In 1993 the all new Nissan Skyline R33 GTS25-T replaced the successful R32 GTS- T. Little brother to the all conquering GTR the GTS25-T is more affordable and still a thrilling ride. It features a more modern new shape with smooth lines rather than the sharp edges of the previous model. The new looks were debatable some liked the newer styling of the R33 and some preferred the harder edges of the R32.
On the road with the R33 the first thing you notice is how smooth the R25DET engine is power delivery is linier and the car pulls hard from 3000rpm to the 7000 rpm redline. The manual coupe version will propel you from 0-100 in 6.18 seconds and complete the quarter in 14.4. Maximum power is 187kw at 6400 and a max torque 295nm at 4800.
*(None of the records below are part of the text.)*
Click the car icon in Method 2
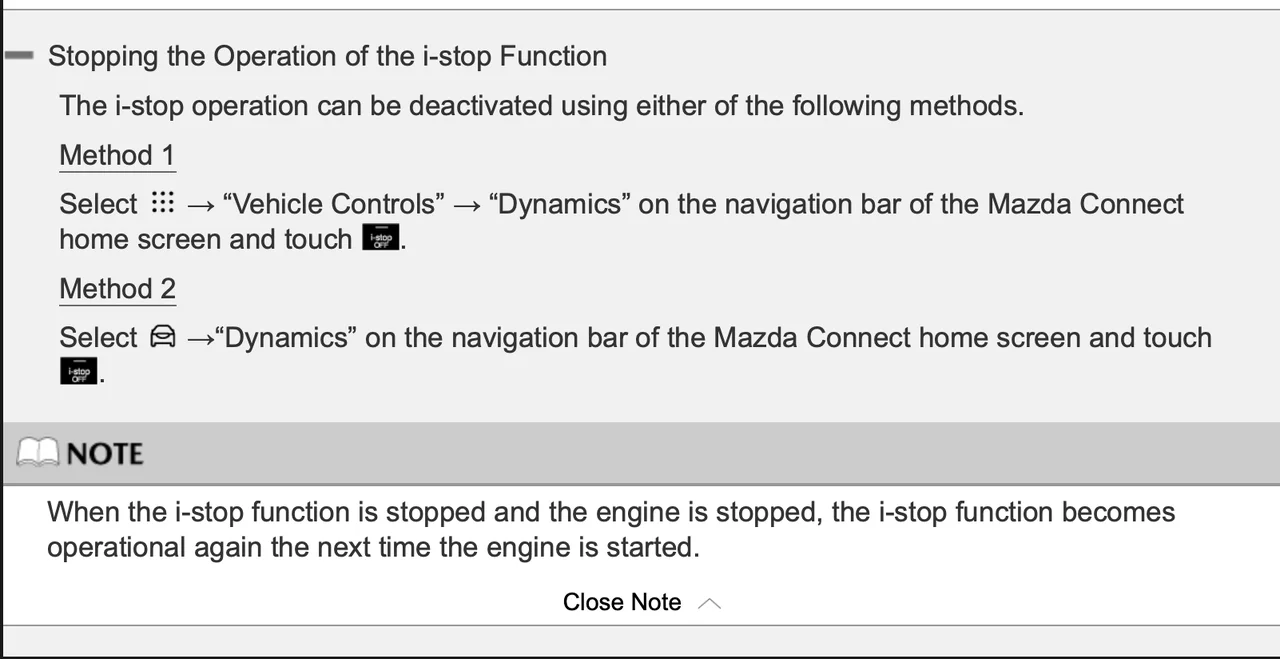Viewport: 1280px width, 659px height. click(x=162, y=338)
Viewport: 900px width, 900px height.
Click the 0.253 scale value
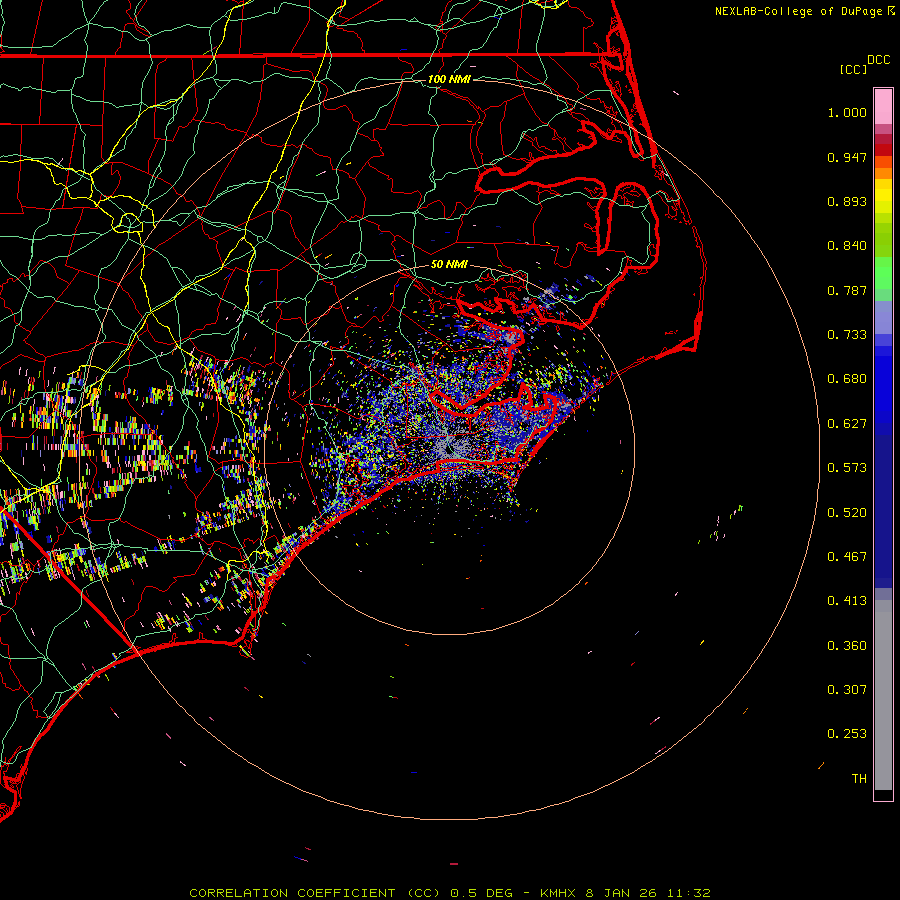coord(847,734)
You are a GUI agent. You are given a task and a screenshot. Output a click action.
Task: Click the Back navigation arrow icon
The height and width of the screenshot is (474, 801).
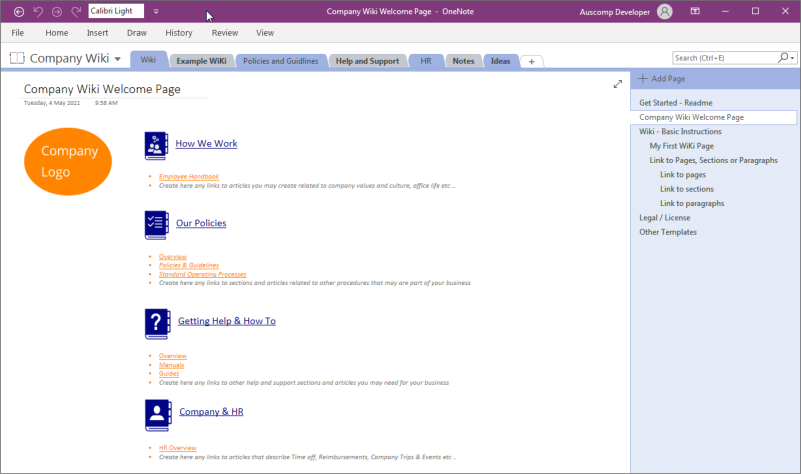coord(19,12)
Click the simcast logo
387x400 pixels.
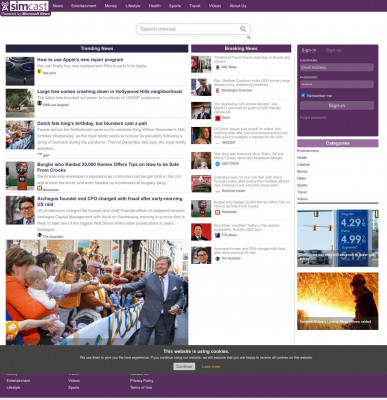click(x=25, y=8)
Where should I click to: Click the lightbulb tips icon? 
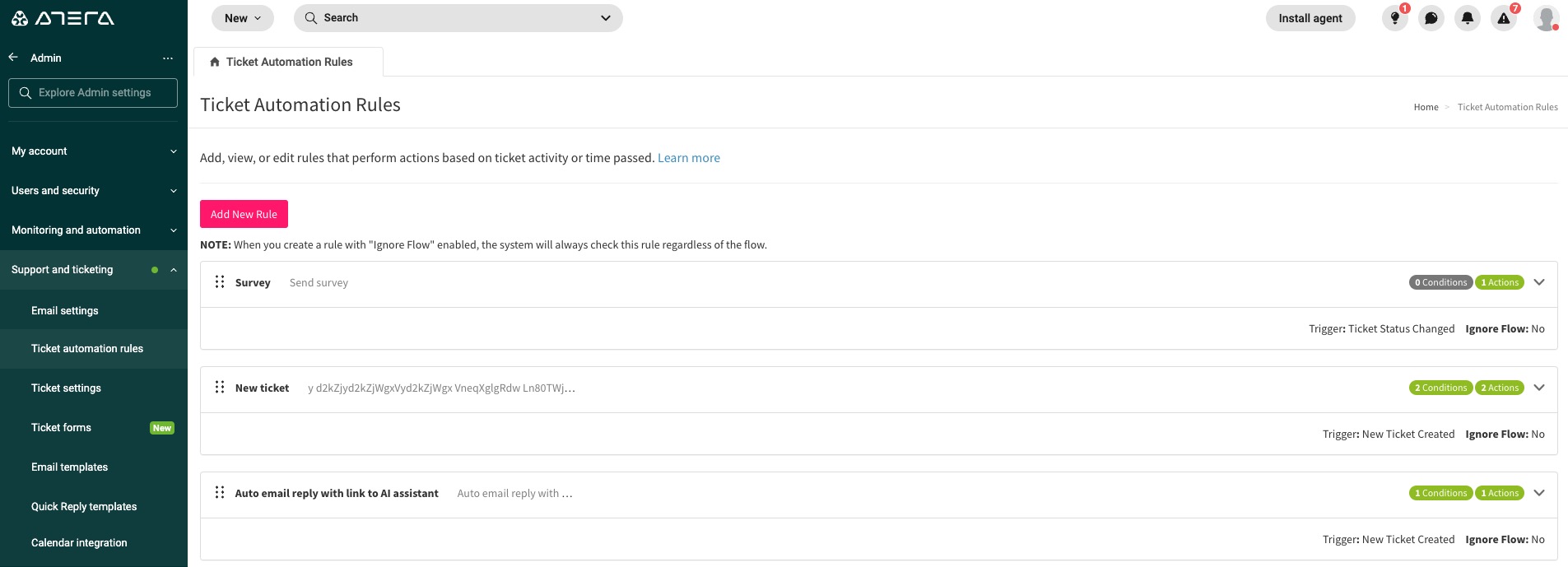[x=1394, y=18]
The RB25DET is a ripper and featured technology ahead of it time. The 2.5 liter turbo intercooled straight 6 features a twin cam head with variable valve timing on the intake side.
Handling of the coupe is great with a good balance between comfort and a sports like feel. The rear of the car steered by a system called HICAS which works by calculating the speed and angle of the car through the corners. This feature seems to minimize under- steer and kept the car flat through the corner. The rear on the car is equipped with a viscous LSD and steps out ever so progressively when pushing hard. This makes the car easy to control but if pushed to hard it would be easy to loose the rear end. The skyline is a medium size coupe weighing in at 1360kg and when cornering its a great drive but not quiet as direct or nibble though the bends as the lighter R32 was. But light suspension modifications improve handling significantly.
In Australia a good series 1 GTS25-T can be picked up for around $17,000 and a series 2 for around 20,000. With standard features including electric windows and climate control I thinks it is great value for money. With light modifications to the engine and suspension this car can be turned into a street weapon.